Output as a numbered list the records from the line with "This screenshot has width=588, height=554." up to and including the line with "Click the percent column header", leaving out blank lines.
··· Data ···
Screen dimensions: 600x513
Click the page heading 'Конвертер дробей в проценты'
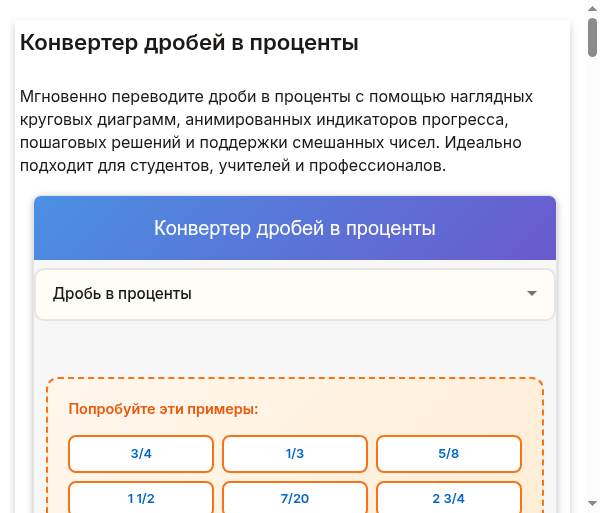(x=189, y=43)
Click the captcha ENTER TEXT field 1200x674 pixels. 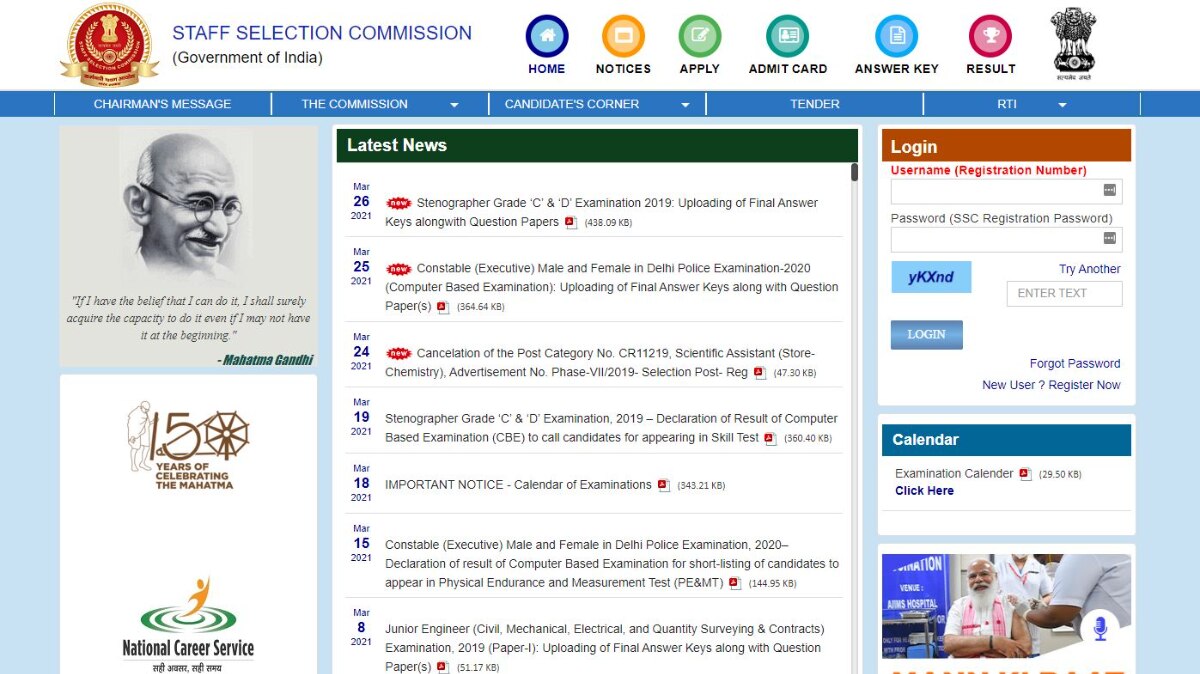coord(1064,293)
···
··· Data ···
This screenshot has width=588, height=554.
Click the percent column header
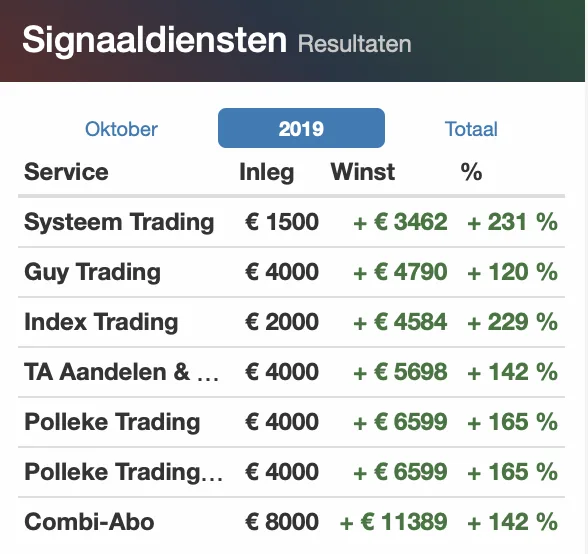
···
* **Result for this exercise**:
1. This screenshot has width=588, height=554.
2. Click the percent column header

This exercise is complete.